Concernant les rejets en mer de plastiques et microplastiques depuis les plateformes offshore, OSPAR s’éveille. Il a été demandé à chacun des pays-membres de faire un bilan des plastiques rejetés en mer pendant l’exploration et l’exploitation offshore. Un premier bilan brut et incertain fait part de 158 tonnes de plastiques solides – qualifiés de Lost Circulation Materials (LCMs) – par an pour ce qui concerne la seule industrie britannique.

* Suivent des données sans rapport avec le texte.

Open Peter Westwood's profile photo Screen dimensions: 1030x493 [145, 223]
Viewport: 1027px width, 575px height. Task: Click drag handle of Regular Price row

Depuis 2013, Robin des Bois incite les pays membres d’OSPAR à rendre facilement accessibles les informations sur leurs plateformes pétrolières ou gazières, coupées du monde et à l’abri des regards. Une première étape importante a été franchie avec la publication d’une carte des installations donnant accès à une fiche d’identité sommaire pour chacune d’entre elles (5). Robin des Bois poursuit son travail afin que ces données soient complétées dans les années à venir avec des informations sur les rejets accidentels et chroniques d’effluents liquides et atmosphériques. Dans la zone OSPAR, les installations offshore sont responsables d’une moyenne de 487 marées noires chaque année. La plupart sont inférieures à 1 tonne mais contribuent aussi à la mortalité des oiseaux et à la contamination des chaînes alimentaires marines.
La société civile à Oslo était représentée par Robin des Bois.
Capture d’écran de la carte OSPAR avec un exemple de fiche d’identité d’une plateforme pétrolière.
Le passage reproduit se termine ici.